TASKS TO PERFORM ->
A: Answer these questions from the article on Rep. Brad Miller:
(i) Which two counties does Miller represent parts of?
(ii) What bill does Miller name as the exception to little getting all the way through and signed?
(iii) Which other congressman joined Miller in expecting Senate changes to the energy bill?
B: Repeat word for word the stretch of the article on Rep. Brad Miller from "A member of" through "lot of fronts.".

One might think these would be halcyon days, at least politically, for Rep. Brad Miller, a Raleigh Democrat who represents parts of Guilford and Rockingham counties in Congress.
A member of his party is in the White House, Democrats control the House and Senate, and one of his signature issues — financial services regulation — is on the political front-burner.
But don’t expect any glowing reviews of political progress in Washington from Miller.
“I’m frustrated,” Miller said Monday as he lent his voice to a clean-energy event on N.C. State’s campus. Officials from the university and Duke Energy touted efforts to build a “smart” utility grid and homes that could generate their own power and monitor appliances for wasted electricity.
That’s just the kind of thing an energy bill that just passed the House would encourage. It awaits Senate action.
For Miller, the waiting is the hardest part on a whole lot of fronts.
“I’m frustrated with how hard it is to get things through,” Miller said. “I’m frustrated with how much influence, how much power, some of the industries that should be completely discredited still have.”
He said that feeling is most acute when it comes to financial services, where he has been pushing consumer protection measures and tighter regulations on the financial markets. The U.S. economy, he said, is still feeling the fallout from problems in those industries. “Other than the credit card bill, we haven’t seen much that’s gotten all the way through and been signed,” he said.
So what did he expect?
“I had hoped for more of a hundred days kind of public support; that given where the economy was, given how much how had gone wrong, that there would be a strong force behind some pretty fundamental reform,” Miller said. “Certainly, getting consumer protection through is a knife fight.”
ON THE ISSUES
Watch asked Miller about three issues that are hot items in Congress right now:
On the energy bill: The Raleigh Democrat said you can make the case for the bill even if you discount any notion of climate change.
“Even without that, we’re going to run out of the stuff. We’re going to run out of the cheap abundant fuel,” Miller said. “We need to be developing it and we need to move it into commercial use.”
Worth noting: The energy bill has passed the House but is awaiting action in the Senate, where Miller and Congressman David Price, a Chapel Hill Democrat, said Monday they expected to see changes.
On financial services regulation: Miller says the idea of an overall consumer protection regulation for the mortgage and banking sector is making progress, despite pushback from the banking industry. He said the new agency should take pieces of powers now in the hands of separate regulators and consolidate them.
“(It’s) really not a lot of new powers, but just taking powers and giving them to someone whose principal job it will be to protect consumers,” Miller said. “Giving those powers to someone who will actually use those powers will be an enormous change.”
On health care: Miller said he isn’t directly involved in shaping that bill — financial regulation is enough to keep him busy. But he hopes whatever is finally produced will require insurers offer a basic level of coverage to everyone who buys health insurance.

SUPPLIED INFORMATION ->
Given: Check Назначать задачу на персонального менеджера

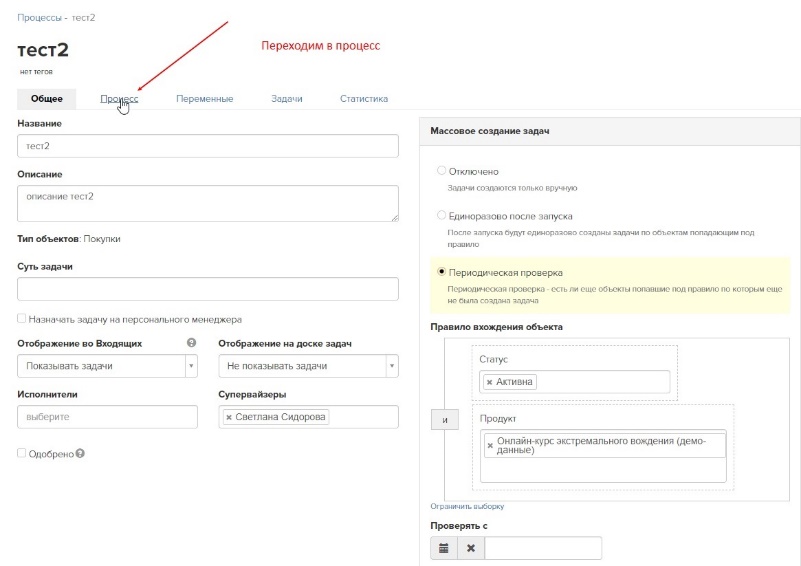Looking at the screenshot, I should tap(22, 320).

SOLUTIONS TO EACH TASK ->
A:
(i) Guilford and Rockingham counties
(ii) The credit card bill
(iii) David Price, a Chapel Hill Democrat

B:
A member of his party is in the White House, Democrats control the House and Senate, and one of his signature issues — financial services regulation — is on the political front-burner.
But don’t expect any glowing reviews of political progress in Washington from Miller.
“I’m frustrated,” Miller said Monday as he lent his voice to a clean-energy event on N.C. State’s campus. Officials from the university and Duke Energy touted efforts to build a “smart” utility grid and homes that could generate their own power and monitor appliances for wasted electricity.
That’s just the kind of thing an energy bill that just passed the House would encourage. It awaits Senate action.
For Miller, the waiting is the hardest part on a whole lot of fronts.